The floral clock in Frankfort, Kentucky, is a landmark located behind the Kentucky State Capitol. Dedicated in May 1961 by Governor Bert T. Combs, the clock was constructed as a joint project between the state government and the Garden Club of Kentucky.
On April 10, 1961, Combs appropriated US$50,000 from the governor's contingency fund to construct the clock on the lawn of the state capitol. Combs had seen a similar clock in Edinburgh, Scotland, and believed it would be a colorful addition to the capitol grounds. When construction was completed on the clock, some ridiculed it as "Combs' Folly" or "Big Bert" (an allusion to London's Big Ben). Combs' political foe, A. B. "Happy" Chandler, was particularly critical, declaring "It's amazing what some people will think of when they have nothing better to do." In a subsequent gubernatorial campaign, Chandler mocked the clock, declaring "Well, they don't say it's half past 2 in Frankfort anymore. They say it's two petunias past the jimson weed." Chandler's derision became the minority view in time, however; according to journalist John Ed Pearce, the clock became one of the most talked-about and visited tourist attractions in the state and the most visited place in Frankfort.
The face of the clock measures 34 feet (10 m) in diameter and is tilted at a 26-degree angle.
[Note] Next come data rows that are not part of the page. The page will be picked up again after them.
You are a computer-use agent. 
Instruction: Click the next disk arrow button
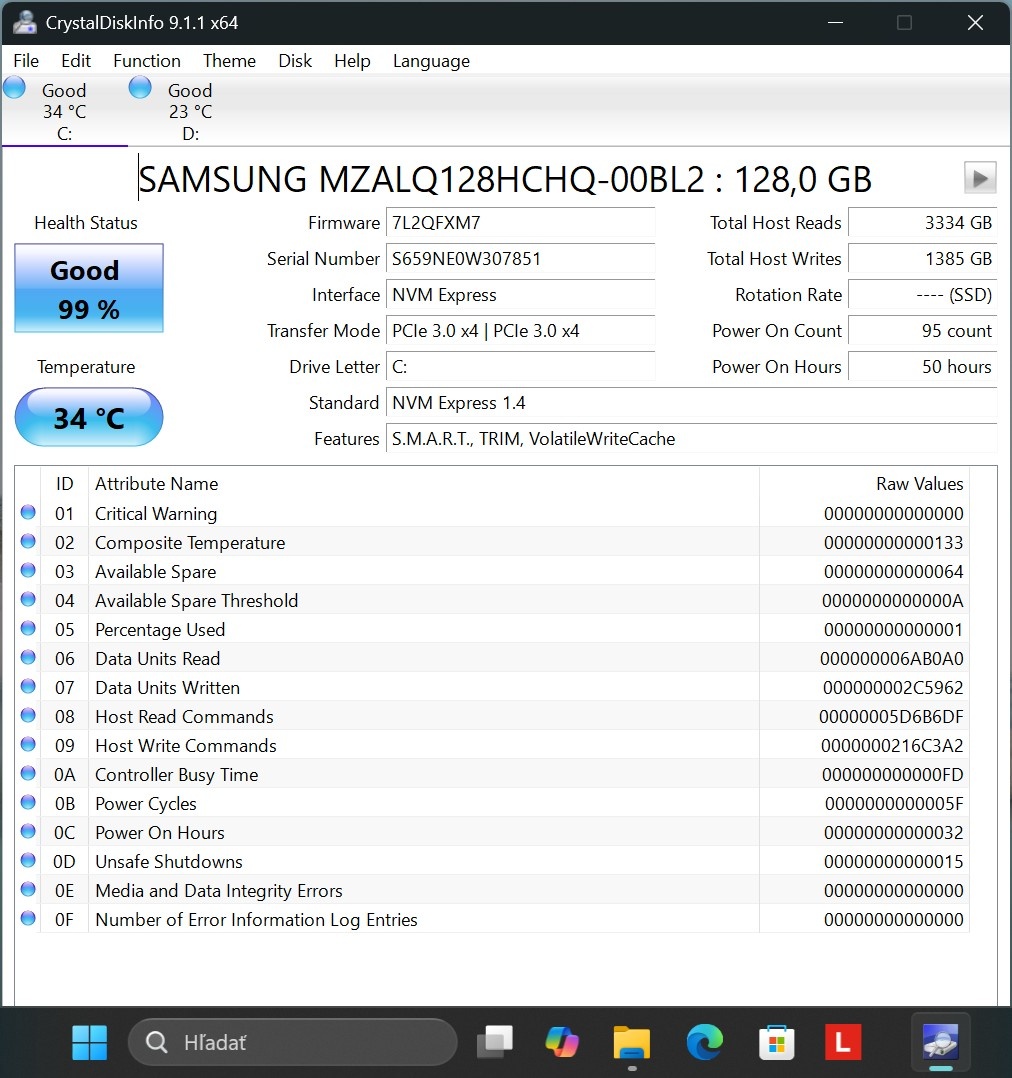[x=979, y=178]
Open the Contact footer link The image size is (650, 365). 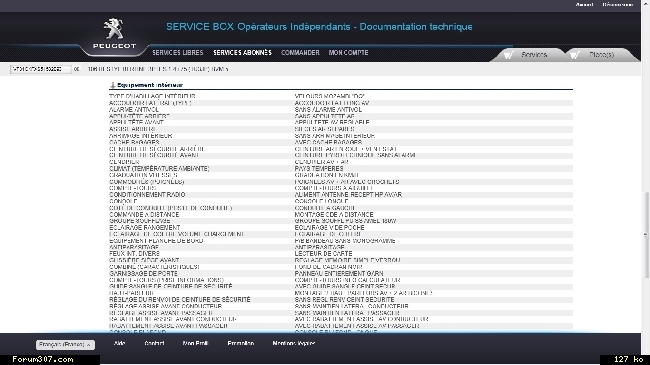154,343
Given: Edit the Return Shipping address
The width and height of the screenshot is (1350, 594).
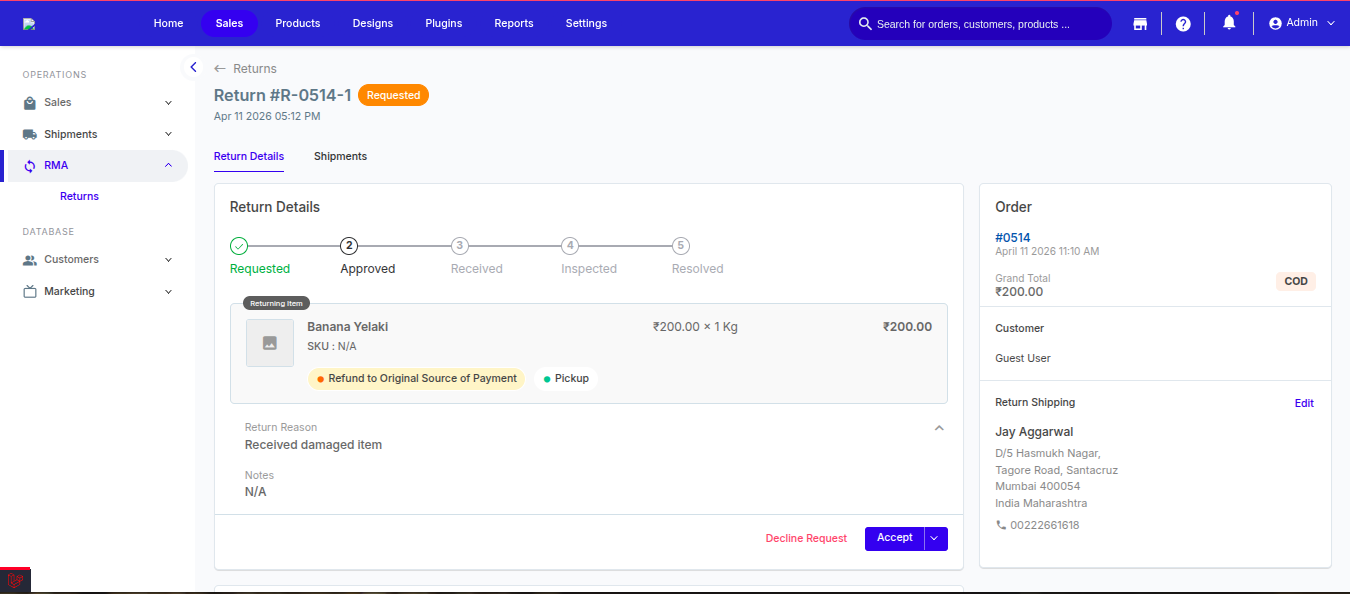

The word "Kentucky" is spelled out in large letters around the top of the clock. The minute hand is 20 feet (6.1 m) long, and the hour hand is 15 feet (4.6 m) long; both weigh approximately 500 pounds (230 kg). The clock face is composed of more than 10,000 flowers, and the planter that holds them weighs 100 short tons (91 t). The majority of the flowers consist of Joseph's coat and begonias. All of the flowers used in the clock face are grown in greenhouses near the capitol and owned by the state.
Instead of sitting on a bank of earth as most similar floral clocks do, the Frankfort clock is suspended above a pool of water. The pool is 36 feet (11 m) in diameter and 4.5 feet (1.4 m) deep. Visitors often use the pool as a wishing well. Until the early 1970s, coins thrown into the pool were used by Kentucky's child care agencies to purchase recreation and gym equipment and to fund Garden Club scholarships to the University of Kentucky for students studying horticulture or land design; now the money is used solely for scholarships. The coins are collected from the pool every three weeks. In the first three years following the clock's dedication, $6,000 in coins was collected from the pool.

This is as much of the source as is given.